I know these don’t come along very often, so it’s important to talk about them when they do. This last weekend at ACDFA (the American College Dance Festival Association) was a major life event for me. I can’t speak to the honor, pride, and sheer bewilderment that I felt as my cast and I performed my senior project for the dance students and faculty in our region. Compiled with that was the enormous amount of brilliant work that was brought to the conference. There was so much incredible beauty, passion, love and integrity. I’m floored that I even got to be a part of it. 

Throughout this experience of seeing amazing work, sharing work, taking classes and just being surrounded by movers, I came to the realization that I need to go to graduate school for dance. I have an unspeakable passion for sharing stories through movement, and I’m no where near ready to stop studying the craft (spoiler alert: I won’t ever be). I can honestly say that every major installment in my life has worked towards pointing me in this direction. From when I first discovered theatre at the Masque Youth Theatre and School in Rochester, MN, to all of my years of high school drama and speech at Park Rapids, to choosing Hamline and stumbling into the dance ensemble under the wing of my advisor, Kaori Kenmotsu, and even my trip across Europe this January, taking in Pina Bausch’s company and the Stuttgarter Ballet.
* * *
> Work to complete
Continue the dance festival reflection from where it stops.

> Given data
* * *
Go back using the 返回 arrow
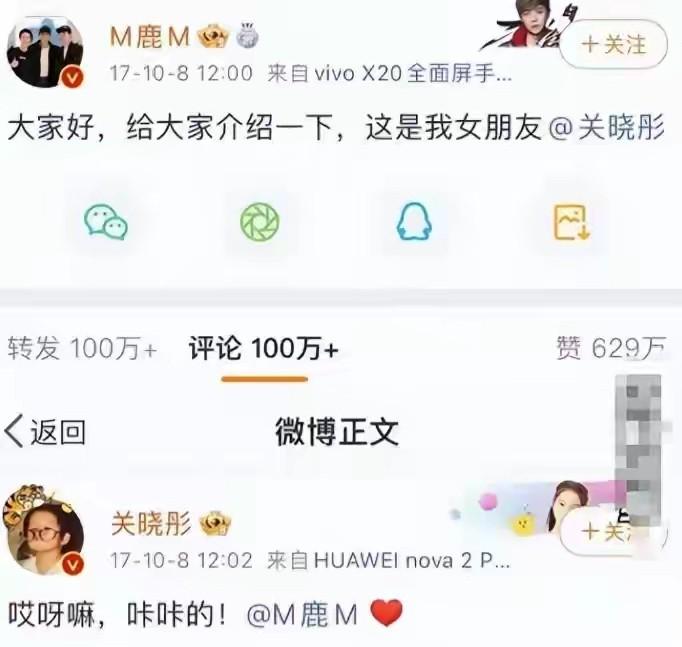The width and height of the screenshot is (682, 647). pyautogui.click(x=45, y=432)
* * *
> Result below
From this point forth, my number one goal is to find an appropriate dance program and do what it takes to get in. Don’t get me wrong, it’s not about getting into grad school for the sake of getting grad school. But I feel that a graduate program will best prepare me for and/or provide the best venue for really investigating and exploring the potential possibilities of dance as way of connecting with people. 

My mom recently shared with me that when I was younger, she aspired for me to become the next Science Friday (on NPR). She felt like I had the potential to use my creative skill set to help explain the world to those who couldn’t understand it in a similar way. Oddly enough, that’s exactly why I love dance, and precisely why I want to pursue graduate studies in the field.

And so, I leave with these questions:

What do you love? How do you love it? Why?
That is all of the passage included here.